> **Your task**:
Bring together copies of the lines in the data below that contain the word "Bauchweg".

> **Records for this exercise**:
================================

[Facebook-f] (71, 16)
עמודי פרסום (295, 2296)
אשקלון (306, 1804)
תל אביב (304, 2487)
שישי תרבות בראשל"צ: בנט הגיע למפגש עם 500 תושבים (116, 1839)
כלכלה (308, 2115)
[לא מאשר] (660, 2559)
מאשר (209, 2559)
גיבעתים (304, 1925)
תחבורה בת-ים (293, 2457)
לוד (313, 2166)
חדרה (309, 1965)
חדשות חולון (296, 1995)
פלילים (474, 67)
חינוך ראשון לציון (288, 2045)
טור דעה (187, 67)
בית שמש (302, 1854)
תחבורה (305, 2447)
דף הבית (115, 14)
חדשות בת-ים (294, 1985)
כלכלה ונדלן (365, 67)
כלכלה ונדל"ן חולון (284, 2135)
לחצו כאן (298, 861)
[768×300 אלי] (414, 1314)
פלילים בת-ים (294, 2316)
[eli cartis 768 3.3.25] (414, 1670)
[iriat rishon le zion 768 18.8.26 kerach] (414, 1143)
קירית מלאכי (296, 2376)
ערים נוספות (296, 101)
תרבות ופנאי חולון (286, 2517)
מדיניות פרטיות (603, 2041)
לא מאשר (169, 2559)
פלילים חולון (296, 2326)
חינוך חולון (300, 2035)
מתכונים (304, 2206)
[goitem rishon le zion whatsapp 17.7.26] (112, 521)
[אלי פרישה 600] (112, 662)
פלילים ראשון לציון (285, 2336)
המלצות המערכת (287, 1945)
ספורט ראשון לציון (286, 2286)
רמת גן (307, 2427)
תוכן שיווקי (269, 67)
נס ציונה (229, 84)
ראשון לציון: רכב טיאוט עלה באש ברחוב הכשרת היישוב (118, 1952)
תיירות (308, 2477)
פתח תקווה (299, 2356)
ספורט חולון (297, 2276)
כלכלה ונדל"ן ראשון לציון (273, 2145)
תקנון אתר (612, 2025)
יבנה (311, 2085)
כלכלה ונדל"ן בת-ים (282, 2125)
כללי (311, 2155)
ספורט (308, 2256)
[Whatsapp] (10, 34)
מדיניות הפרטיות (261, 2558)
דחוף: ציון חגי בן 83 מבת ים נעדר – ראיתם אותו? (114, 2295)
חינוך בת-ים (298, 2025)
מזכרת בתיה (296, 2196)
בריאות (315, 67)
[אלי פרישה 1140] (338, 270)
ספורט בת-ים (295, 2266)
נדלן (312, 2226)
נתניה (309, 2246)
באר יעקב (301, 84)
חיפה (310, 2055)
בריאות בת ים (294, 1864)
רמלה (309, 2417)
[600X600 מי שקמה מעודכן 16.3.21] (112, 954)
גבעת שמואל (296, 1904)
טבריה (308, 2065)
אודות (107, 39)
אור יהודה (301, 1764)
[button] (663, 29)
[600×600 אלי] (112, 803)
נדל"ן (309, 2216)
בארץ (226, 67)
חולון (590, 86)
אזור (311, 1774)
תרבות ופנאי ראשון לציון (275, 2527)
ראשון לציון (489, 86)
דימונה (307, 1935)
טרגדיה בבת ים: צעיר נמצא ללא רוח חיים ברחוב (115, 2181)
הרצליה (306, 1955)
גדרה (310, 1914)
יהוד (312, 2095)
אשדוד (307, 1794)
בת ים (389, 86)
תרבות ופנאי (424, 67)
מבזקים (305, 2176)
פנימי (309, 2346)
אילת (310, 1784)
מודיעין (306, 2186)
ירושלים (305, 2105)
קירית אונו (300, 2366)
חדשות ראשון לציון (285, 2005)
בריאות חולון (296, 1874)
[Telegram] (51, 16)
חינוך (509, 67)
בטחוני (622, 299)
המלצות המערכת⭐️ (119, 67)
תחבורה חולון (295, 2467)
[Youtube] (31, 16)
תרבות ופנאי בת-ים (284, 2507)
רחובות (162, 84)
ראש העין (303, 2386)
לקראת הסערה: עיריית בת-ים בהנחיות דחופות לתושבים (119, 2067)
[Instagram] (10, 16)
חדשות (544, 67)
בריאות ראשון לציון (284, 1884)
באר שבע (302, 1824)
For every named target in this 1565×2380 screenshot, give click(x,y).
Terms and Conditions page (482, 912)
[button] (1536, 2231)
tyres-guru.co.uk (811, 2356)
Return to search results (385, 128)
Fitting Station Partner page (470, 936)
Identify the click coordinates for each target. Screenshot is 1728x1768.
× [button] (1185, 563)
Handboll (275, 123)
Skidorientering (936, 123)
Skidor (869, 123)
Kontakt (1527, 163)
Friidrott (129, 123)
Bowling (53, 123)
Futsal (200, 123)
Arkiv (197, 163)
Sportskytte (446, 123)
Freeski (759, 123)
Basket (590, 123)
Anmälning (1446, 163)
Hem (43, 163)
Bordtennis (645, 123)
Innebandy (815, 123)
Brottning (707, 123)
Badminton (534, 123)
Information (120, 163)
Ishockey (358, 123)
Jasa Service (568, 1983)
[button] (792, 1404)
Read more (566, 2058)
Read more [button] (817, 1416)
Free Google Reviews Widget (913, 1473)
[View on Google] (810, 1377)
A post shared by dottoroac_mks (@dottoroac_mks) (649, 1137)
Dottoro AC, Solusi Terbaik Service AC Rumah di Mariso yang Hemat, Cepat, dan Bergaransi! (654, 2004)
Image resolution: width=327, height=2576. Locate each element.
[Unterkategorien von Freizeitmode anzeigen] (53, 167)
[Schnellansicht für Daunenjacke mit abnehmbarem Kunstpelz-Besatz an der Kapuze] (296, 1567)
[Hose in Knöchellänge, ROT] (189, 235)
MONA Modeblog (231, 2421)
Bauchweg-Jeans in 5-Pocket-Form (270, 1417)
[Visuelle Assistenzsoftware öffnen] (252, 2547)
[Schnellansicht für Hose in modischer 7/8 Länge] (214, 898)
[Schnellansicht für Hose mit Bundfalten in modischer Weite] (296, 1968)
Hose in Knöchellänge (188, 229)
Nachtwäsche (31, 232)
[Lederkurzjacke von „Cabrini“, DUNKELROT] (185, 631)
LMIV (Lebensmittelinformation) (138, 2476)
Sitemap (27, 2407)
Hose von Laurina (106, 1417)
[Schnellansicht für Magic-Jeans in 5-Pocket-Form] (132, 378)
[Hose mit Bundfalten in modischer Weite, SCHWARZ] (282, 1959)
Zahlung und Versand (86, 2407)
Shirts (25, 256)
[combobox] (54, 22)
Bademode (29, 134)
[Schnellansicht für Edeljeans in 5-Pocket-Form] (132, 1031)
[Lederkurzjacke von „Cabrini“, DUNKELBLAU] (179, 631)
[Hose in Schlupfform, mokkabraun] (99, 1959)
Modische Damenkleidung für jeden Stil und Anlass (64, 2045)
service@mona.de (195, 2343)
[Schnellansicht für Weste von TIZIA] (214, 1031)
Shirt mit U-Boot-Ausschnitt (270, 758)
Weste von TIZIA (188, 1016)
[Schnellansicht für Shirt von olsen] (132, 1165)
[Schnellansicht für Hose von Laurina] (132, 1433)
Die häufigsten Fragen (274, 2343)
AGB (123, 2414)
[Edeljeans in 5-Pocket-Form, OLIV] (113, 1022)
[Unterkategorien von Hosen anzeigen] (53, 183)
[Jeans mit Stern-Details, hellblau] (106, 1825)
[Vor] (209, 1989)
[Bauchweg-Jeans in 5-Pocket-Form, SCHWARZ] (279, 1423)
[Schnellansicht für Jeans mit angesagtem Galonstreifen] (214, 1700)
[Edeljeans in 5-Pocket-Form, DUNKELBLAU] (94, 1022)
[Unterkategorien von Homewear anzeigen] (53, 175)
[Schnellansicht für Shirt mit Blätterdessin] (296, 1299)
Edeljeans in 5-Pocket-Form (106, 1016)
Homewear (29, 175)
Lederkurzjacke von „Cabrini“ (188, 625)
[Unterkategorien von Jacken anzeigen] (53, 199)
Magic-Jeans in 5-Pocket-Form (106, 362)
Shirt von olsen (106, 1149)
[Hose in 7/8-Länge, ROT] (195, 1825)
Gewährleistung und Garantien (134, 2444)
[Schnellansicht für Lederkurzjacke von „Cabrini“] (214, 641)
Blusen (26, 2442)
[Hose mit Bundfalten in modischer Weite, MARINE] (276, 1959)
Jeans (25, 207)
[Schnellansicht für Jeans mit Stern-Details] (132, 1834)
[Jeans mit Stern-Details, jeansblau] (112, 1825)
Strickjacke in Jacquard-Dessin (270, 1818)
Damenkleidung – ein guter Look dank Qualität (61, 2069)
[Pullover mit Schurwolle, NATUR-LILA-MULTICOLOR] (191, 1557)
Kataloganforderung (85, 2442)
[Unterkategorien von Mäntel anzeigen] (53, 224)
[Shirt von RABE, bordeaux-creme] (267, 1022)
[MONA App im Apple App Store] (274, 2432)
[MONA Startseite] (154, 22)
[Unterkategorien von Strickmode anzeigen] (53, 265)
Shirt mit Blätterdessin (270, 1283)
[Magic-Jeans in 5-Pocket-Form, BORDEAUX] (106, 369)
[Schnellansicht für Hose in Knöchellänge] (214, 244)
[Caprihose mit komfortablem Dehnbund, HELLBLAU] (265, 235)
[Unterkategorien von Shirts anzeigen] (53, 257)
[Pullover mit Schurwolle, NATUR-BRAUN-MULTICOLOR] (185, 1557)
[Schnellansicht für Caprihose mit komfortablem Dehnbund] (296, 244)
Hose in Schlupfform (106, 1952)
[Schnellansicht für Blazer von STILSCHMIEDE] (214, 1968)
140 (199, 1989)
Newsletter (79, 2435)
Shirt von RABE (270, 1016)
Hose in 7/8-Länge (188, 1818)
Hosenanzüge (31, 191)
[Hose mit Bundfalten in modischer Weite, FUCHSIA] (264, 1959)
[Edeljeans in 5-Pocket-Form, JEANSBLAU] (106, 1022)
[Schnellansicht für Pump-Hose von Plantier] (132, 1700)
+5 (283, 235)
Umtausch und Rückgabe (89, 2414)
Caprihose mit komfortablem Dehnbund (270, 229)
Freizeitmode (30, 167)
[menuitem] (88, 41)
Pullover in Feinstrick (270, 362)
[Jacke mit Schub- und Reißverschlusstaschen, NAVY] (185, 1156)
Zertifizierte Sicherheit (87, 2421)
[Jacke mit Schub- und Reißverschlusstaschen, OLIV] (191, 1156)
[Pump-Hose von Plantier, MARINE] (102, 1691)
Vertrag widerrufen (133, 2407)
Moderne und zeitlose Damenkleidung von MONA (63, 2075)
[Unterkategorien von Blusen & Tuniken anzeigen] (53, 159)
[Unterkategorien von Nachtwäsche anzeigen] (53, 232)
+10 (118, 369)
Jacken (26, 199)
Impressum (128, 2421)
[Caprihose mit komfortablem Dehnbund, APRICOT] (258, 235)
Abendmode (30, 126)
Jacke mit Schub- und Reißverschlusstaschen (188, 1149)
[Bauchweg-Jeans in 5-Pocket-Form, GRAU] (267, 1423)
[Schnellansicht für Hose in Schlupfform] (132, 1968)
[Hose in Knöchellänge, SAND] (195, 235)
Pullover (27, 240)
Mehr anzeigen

================================

> **Solution for this task**:
Bauchweg-Jeans in 5-Pocket-Form (270, 1417)
[Bauchweg-Jeans in 5-Pocket-Form, SCHWARZ] (279, 1423)
[Bauchweg-Jeans in 5-Pocket-Form, GRAU] (267, 1423)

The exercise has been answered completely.